------ ABSCHNITT DES DOKUMENTS

# Angelladen Fuerteventura



## Kvsh (11. August 2017)

Bin gerade auf Fuerteventura (Costa calma)  und benötige neuen angelkram zum Uferangeln, nun meine Frage wo gibt es einen Angelladen ?
Danke schonmal im Voraus für eure Hilfe!
LG Simon


----------



## knutwuchtig (11. August 2017)

*AW: Angelladen Fuerteventura*

https://www.google.de/search?q=Fuer...&tbs=lrf:!2m1!1e2!2m1!1e3!3sIAE,lf:1,lf_ui:10


----------



## knutwuchtig (11. August 2017)

*AW: Angelladen Fuerteventura*

http://www.sunnyfuerteventura.com/forum/viewforum.php?f=39


----------



## knutwuchtig (11. August 2017)

------------
------ BEREITGESTELLTE DATEN

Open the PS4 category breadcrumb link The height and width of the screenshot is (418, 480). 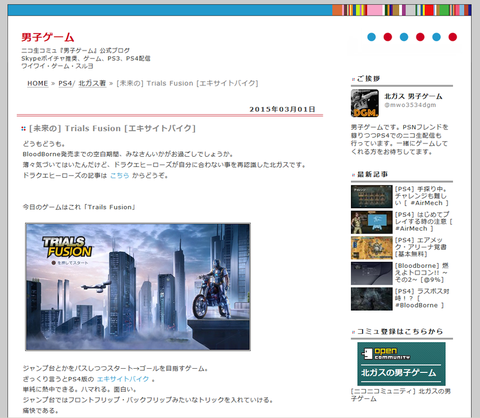65,83
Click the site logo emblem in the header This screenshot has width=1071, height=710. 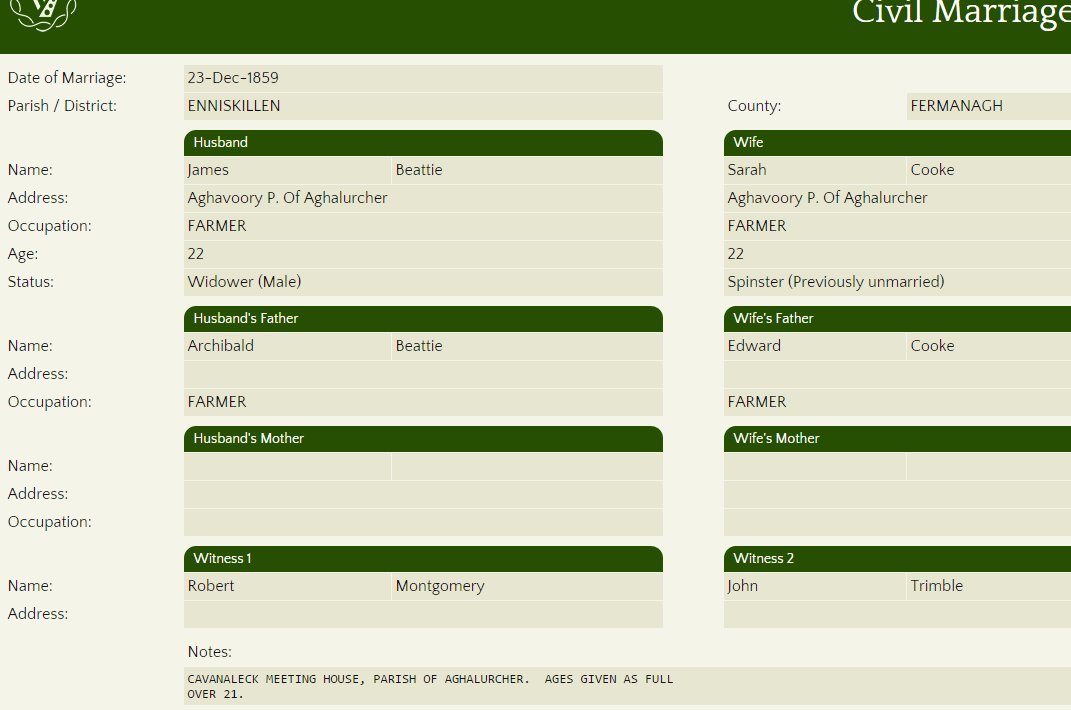point(42,12)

------------

WAS GEFORDERT IST: Führe den Forumsthread zum Angelladen auf Fuerteventura fort und setze direkt nach seiner letzten Zeile an.

ERGEBNIS DER ÜBUNG:
*AW: Angelladen Fuerteventura*

https://www.google.de/maps/dir/Gone...95cb5562db!2m2!1d-14.2177003!2d28.1673763!3e0


----------



## benecito (11. August 2017)

*AW: Angelladen Fuerteventura*

Der Gone Fishing Shohp ist echt ganz gut sortiert.
Versuch es mal am STrand La Pared, das sind von Costa calma nur 10 minuten mit dem AUto und ich habe dort ein paar Wolfsbarsche und Bluefish fangen können.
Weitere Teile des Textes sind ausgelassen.